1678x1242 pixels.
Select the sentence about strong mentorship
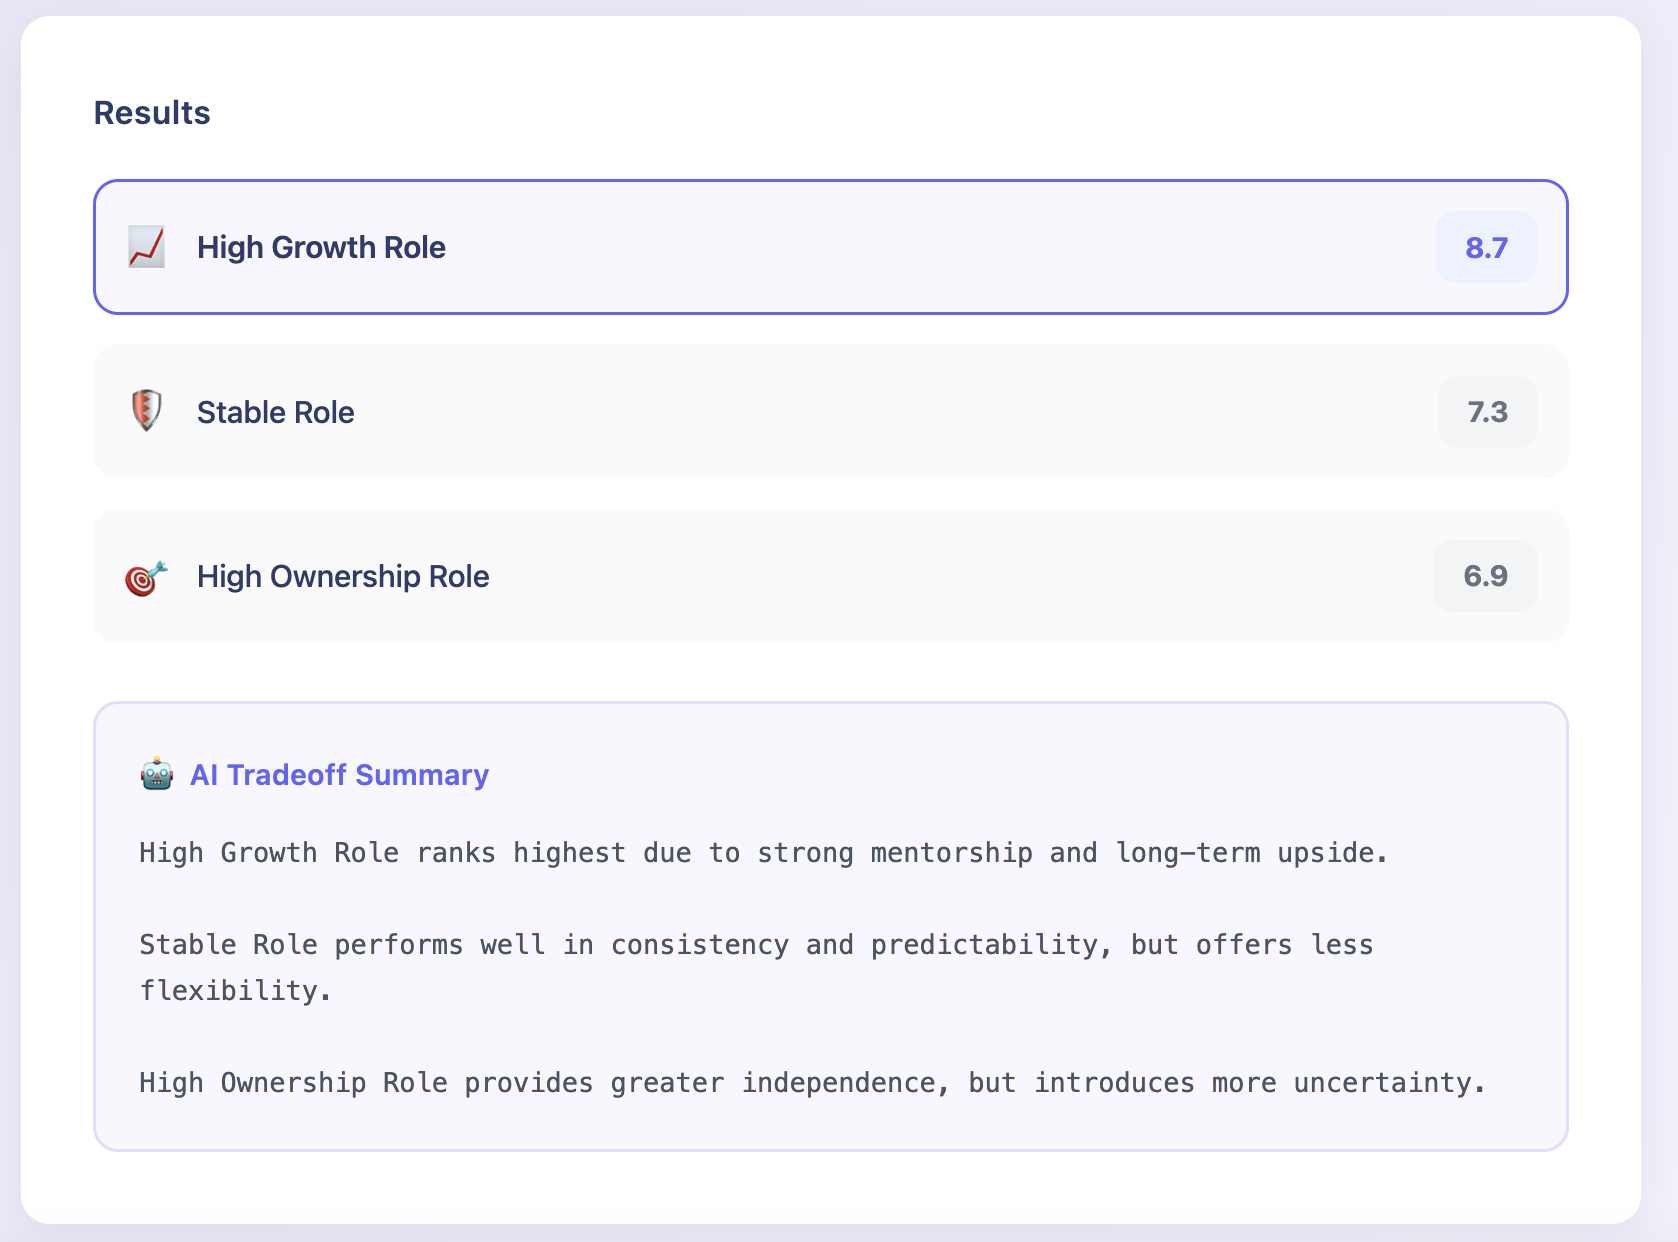click(x=763, y=852)
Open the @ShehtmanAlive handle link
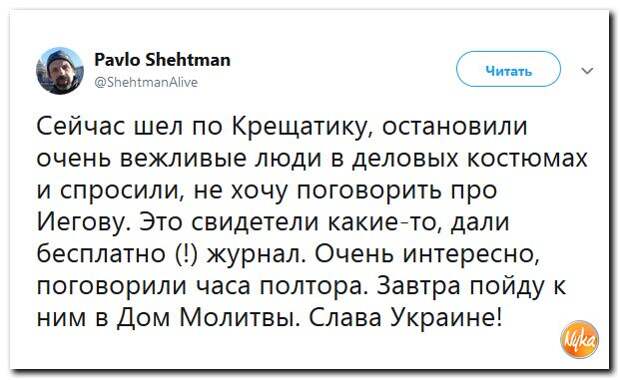The height and width of the screenshot is (380, 620). [146, 82]
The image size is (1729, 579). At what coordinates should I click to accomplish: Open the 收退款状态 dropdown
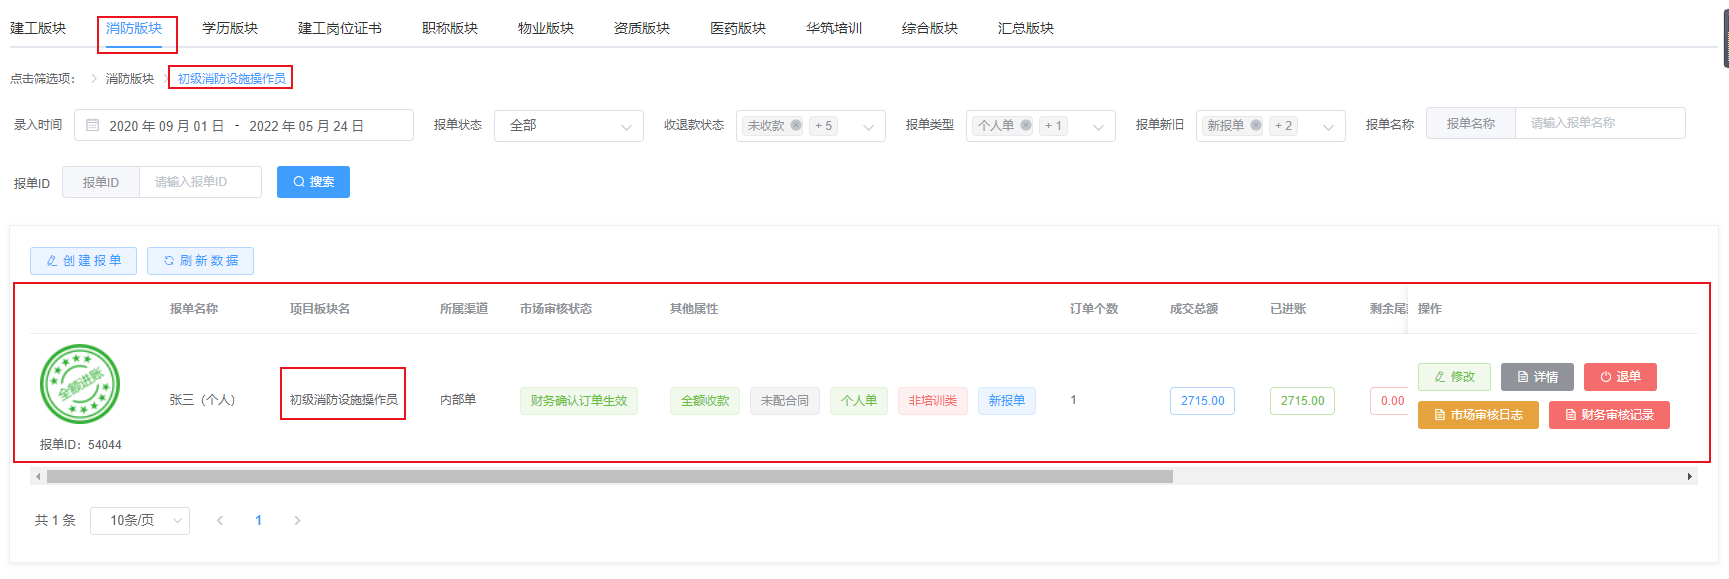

══════════════════════════════

Without including any picture, output all the material exactly as it appears.

● **RESULT FOR THIS EXERCISE**
1678x1242 pixels.
Select the sentence about strong mentorship
click(x=763, y=852)
Open the @ShehtmanAlive handle link
The height and width of the screenshot is (380, 620). [146, 82]
The image size is (1729, 579). At what coordinates should I click to accomplish: Open the 收退款状态 dropdown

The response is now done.